PCR-Based HLA Typing Procedures

Sequence-Specific Primers (SSPs)

  • Primers are available in PCR trays.

    • Low resolution—identifies antigen level.

    • High resolution—defines specific alleles for the antigen.

  • Amplified DNA (amplicons) are assessed using gel electrophoresis.

Sequence-Specific Oligonucleotides (SSOs)

  • A primer for each locus is used.

    • A, B, C, DR, DQ, DP (in separate wells)

  • A DNA probe allows the hybridized solution to be read and analyzed by a flow cytometer.

Sequence-Based Typing (SBT)

  • Provides high-resolution, allele-level typing.

  • Primers are similar to SSOs.

  • An instrument analyzes the nucleotide and amino acid sequences that correspond to the allele.

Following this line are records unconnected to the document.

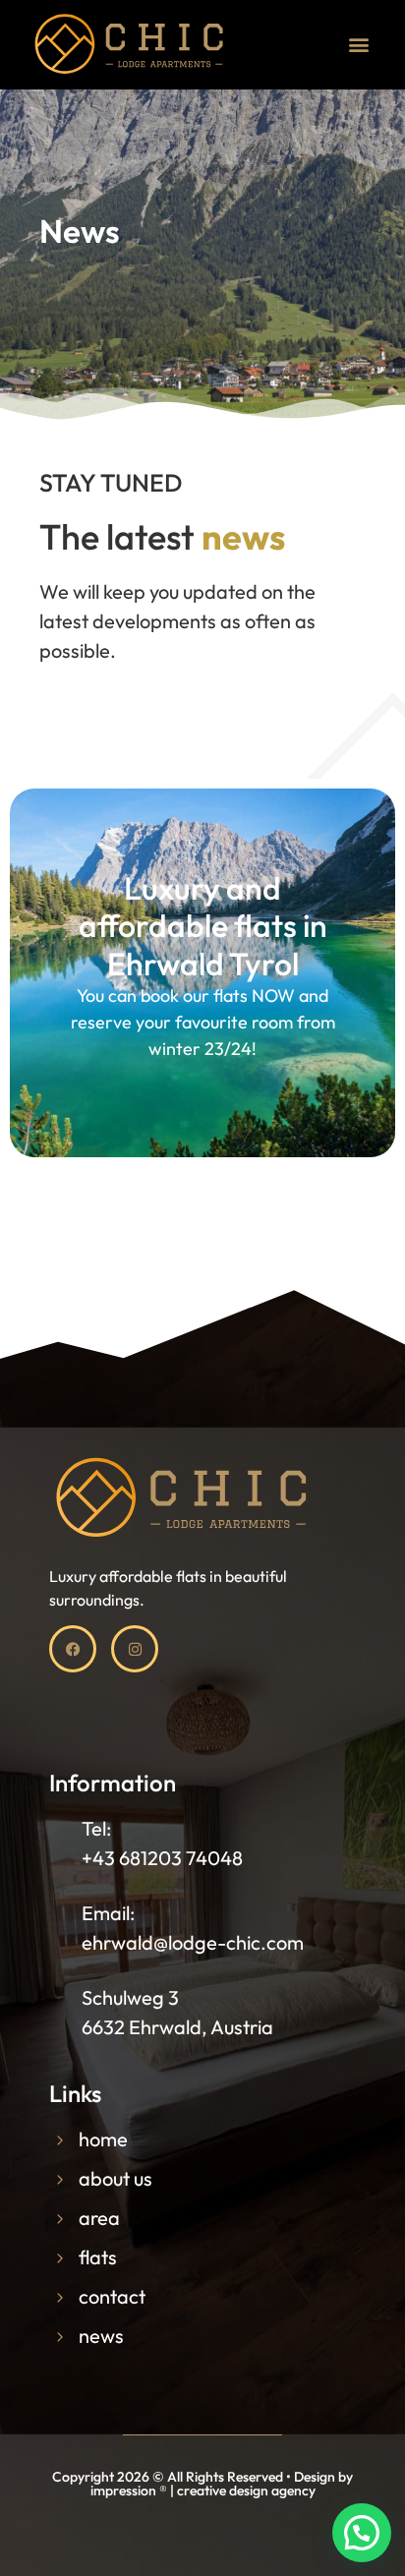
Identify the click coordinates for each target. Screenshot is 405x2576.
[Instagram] (134, 1648)
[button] (359, 45)
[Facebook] (72, 1648)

Short Tandem Repeats (STRs)

  • Donors and recipients have closely matched HLA alleles but may have slight variations in the DNA sequence called polymorphisms.

  • Chimerism evaluation uses these differences to determine the percentage of DNA from the donor in a stem cell recipient.

  • STRs are short sequences of DNA that are amplified to determine the percentage of engraftment in chimerism evaluation.

Molecular Applications of RBC Typing

  • (See table in Molecular Genetics Applications section)

BeadChip Technology

  • Uses oligonucleotide primers attached to colored silica beads on a substrate (slide).

  • Amplified and digested DNA in question binds to the primers.

  • Computer analysis determines which primers have attached.